My other main takeaway from the Direct is that while a Tetris collection from Digital Eclipse is super cool (disclaimer: I worked on their Wizardry I remake, if briefly, so take what I just wrote for what you will), as someone who was just beginning to think about finally plunking down the money to have Tetris the Grand Master 3 in the home (I already have 1, but 3 is my favorite by far), I'm feverishly doing an over/under in my head about the likelihood it's among the remaining games yet to be announced when they're making a point of emphasizing how many of them have been Japan exclusive until this release.
On the one hand, it would be nice to not potentially drop... six figures in yen just to have more authentic arcade Tetris to play at home (or maybe, maybe even finally have prices on it come down a little), but on the other, it feels like any TGM would be one of the legally weirder ones to work out, even if you would figure (hope?) that at least some installment or other of that gets featured. 3 feels like the most realistic choice for a number of reasons, especially so as to not step on Hamster's toes and I'm sure not holding my breath of them ever touching any PC-based games for obvious reasons, but... 🤔
If any of y'all have opinions, I'd love to hear them because for as much of a Tetris head as I otherwise am, I can't say I actively keep abreast everything that goes on with Arika and that series. 🤷
I was gonna say I had a longer reply queued up that I was scrapping in favour of a shorter version but this version's not much shorter so whatever:
you can take Nintendo dropping a NES Tetris NSO announcement right alongside this one as a sign that they're not giving their games to this collection, and I really don't believe Sega will participate, either... which immediately eliminates a massive chunk of the biggest and most culturally-significant commercial Tetris games from this comp, to the point where you almost wonder why they'd bother doing it without them. TGM doesn't strike me as a complete impossibility—their VP Mihara has spoken publicly about fielding interest from Arcade1UP or some other similar company, only for said company to back down when they conceded they weren't confident they'd be able to satisfactorily reproduce the originals—but I certainly wouldn't trust DE to do a flawless job, either, or to even match the existing Hamster versions.
(EDIT: this comment on the Steam forums all but confirms no TGM: https://steamcommunity.com/app/3180240/discussions/0/4423185135322890837/)
Like, they've pledged a "recreation" of the original Electronika 80 version. Neat! They have a bunch of BPS' Japan-only FC/SFC games, perhaps most notably the Chunsoft-developed Tetris 2+Bombliss, designed and advised by an all-star team of collaborators with the intent of rectifying the mistakes of the BPS' FC Tetris. Cool, if you're a Tetris nerd, and probably far less cool if you're not, especially if you're not a Japanese person closing in on middle age. Hatris, because why not. The Atari arcade game seems like a given, which certainly isn't nothing. (EDIT: or not, I forgot that it's owned by Warner Bros.) What else, though? How about any of the zillion-selling games that one might reasonably expect from a Tetris collection?

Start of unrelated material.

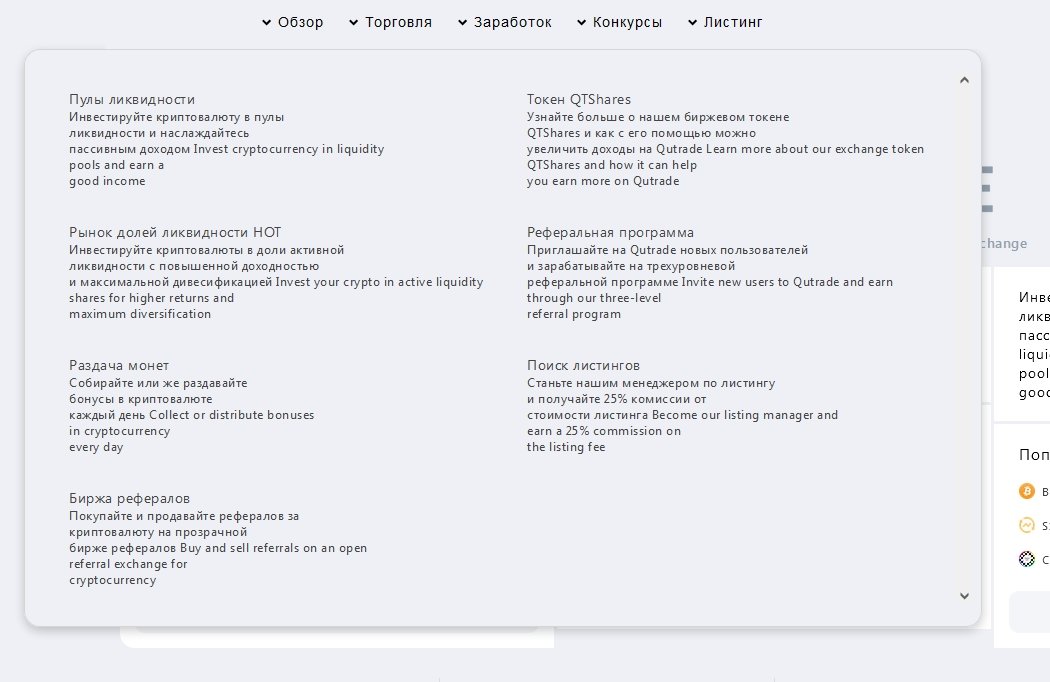
Task: Expand the Торговля dropdown menu
Action: tap(391, 22)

Putting aside the futility of trying to assemble a commercial anthology around a series as fractured as Tetris, there's no doing justice to the history of the series as a museum piece, either: The Tetris Company could not give less of a shit about the history of the series beyond perpetuating the Pajitnov/Rogers folk story to whatever minimum extent will allow them to continue cutting deals for tetromino-shaped bath salts or whatever, and any history that centres on them or is forced through their filter is necessarily going to exclude all of the vast and varied movements that gave this game a culture worth commemorating, because it runs counter to their cute little licensing business. I mean, the anniversary they're commemorating isn't even a real anniversary—they just up and changed the supposed origin date back in 2009 because they felt like running a 25th-anniversary campaign that year.
tl;dr: it's not going to have much of a through-line as an assemblage of software, nor will it include most if not all of the most popular, globally-recognised and playable versions; it's doomed to offer only the most basic, sanitised, marketing-copy version of "history"; and it's a complete coin-flip as to whether the games it does contain will even play adequately (because, for all their work to reposition themselves as a high-end curation studio, a lot of their emulation work's still very rough around the edges).

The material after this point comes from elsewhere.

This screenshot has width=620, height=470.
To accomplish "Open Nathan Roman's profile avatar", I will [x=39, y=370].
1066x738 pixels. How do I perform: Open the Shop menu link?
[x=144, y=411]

Every one of the games listed in the trailer is BPS, so I think it's safe to say this is what's happening: it's "Tetris documentary" as corporate mythmaking. This is the authorized documentary problem, something that's become a real problem with streaming service documentaries in recent years - everyone wants the access benefits of making the "real", "official" documentary even if it means you're just telling the specific story a brand wants people to hear.
The early history of Tetris is defined by the non-BPS Tetrises - not just Nintendo Tetris (which is being rereleased separately from this), but the home computer ports, the arcade versions, and so on. There's a Tetris story you can tell by focusing specifically on BPS Tetris and The Tetris Company, but that's a Tetris story - the story of this company and its role in a wider culture, not the story of the culture itself.